Then, earlier this month, came the Met Gala in New York, where the designer dressed multiple guests for their red-carpet appearance. They included co-chairs Bad Bunny and Zendaya (who wore both custom Maison Martin Margiela and archival Givenchy by Galliano from 1996), Kim Kardashian in a jewelled metal skirt and waist-cinching corset, muse Gwendoline Christie, musician Ariana Grande, and India’s very own Natasha Poonawalla.
It’s not the first time Galliano has been the centre of so much adulation. Looks from his collections for Givenchy and then Dior, where he was the creative director from 1996 to 2011, live rent-free in the head of many a fashion nerd. Under his reign, we got the Dior Saddle bag, the J’adore fragrance, and the secret to the perfect bias-cut slip dress.
But it all came crashing down in 2011 when he was convicted by a French court for a series of anti-Semitic and racist rants. In the aftermath of his outburst, Galliano was fired from Dior, and went to rehab for drug and alcohol abuse. After just a few years under the radar, during which he received counselling from a rabbi, he was appointed the creative director of Maison Martin Margiela.

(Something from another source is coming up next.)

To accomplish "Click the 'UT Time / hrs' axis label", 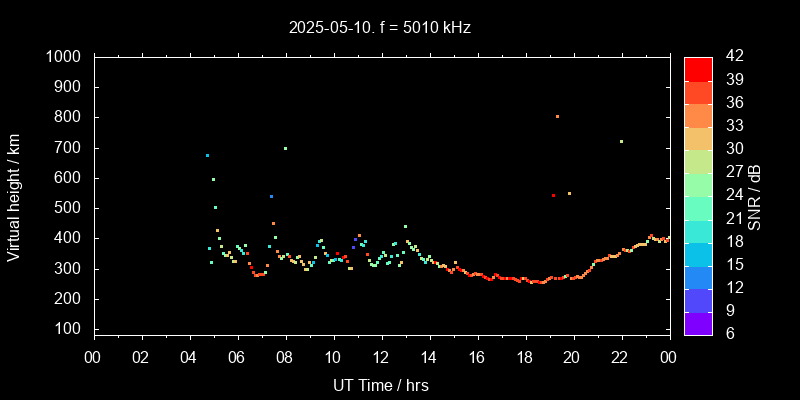I will click(381, 384).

Now, 10 years later, rumours are flying about a concerted effort to un-cancel the designer, perhaps even hand him another role at LVMH, the company that owns brands like Louis Vuitton, Dior, and Givenchy. The Cut reported that until as recently as summer 2023, this year’s seminal Met fashion exhibition was intended to be dedicated to Galliano, whose work museum trustee Anna Wintour has consistently championed. Even though the exhibition was finally conceptualised around the natural world and the rebirth of precious ‘masterworks’, with all the red-carpet attention on his side, Galliano was still undeniably the star of the show.
Wintour’s potent patronage has gone a step further with the release of High & Low – John Galliano (2023), on streaming platform Mubi last month. Co-produced by Condé Nast, the documentary, about the designer’s rise and fall, doesn’t explicitly exonerate the designer, but it does explore some of the industry pressures that his defenders might blame for his extreme outbursts (he was working on more than 30 collections at the time). It also allows you to appreciate the obsession, vulnerability, and design genius that make Galliano who he is.
But watching the documentary also reveals that the fashion industry as a whole might not be as woke as it would like to appear. As Washington Post critic Robin Givhan mentions briefly, it is usually only white men with powerful allies who get second chances. In an interview with streaming platform Mubi, the film’s director Kevin Macdonald said that while he didn’t have any knowledge about fashion before, “I think the wider fashion industry, as opposed to the individual creator in fashion, seemed to me to be a remarkably un-self-reflexive, un-self-analytical kind of world.” With fears of anti-Semitism on the rise on the one hand and the clampdown on pro-Palestine student protests on the other, the movement to bring the designer back into the mainstream might again be ignoring the zeitgeist outside the bubble of fashion.
Ultimately, though, how you feel about his exoneration depends on a lot of things. Your views on cancel culture. Your definition of forgiveness. And whether you believe that art can be separated from artist.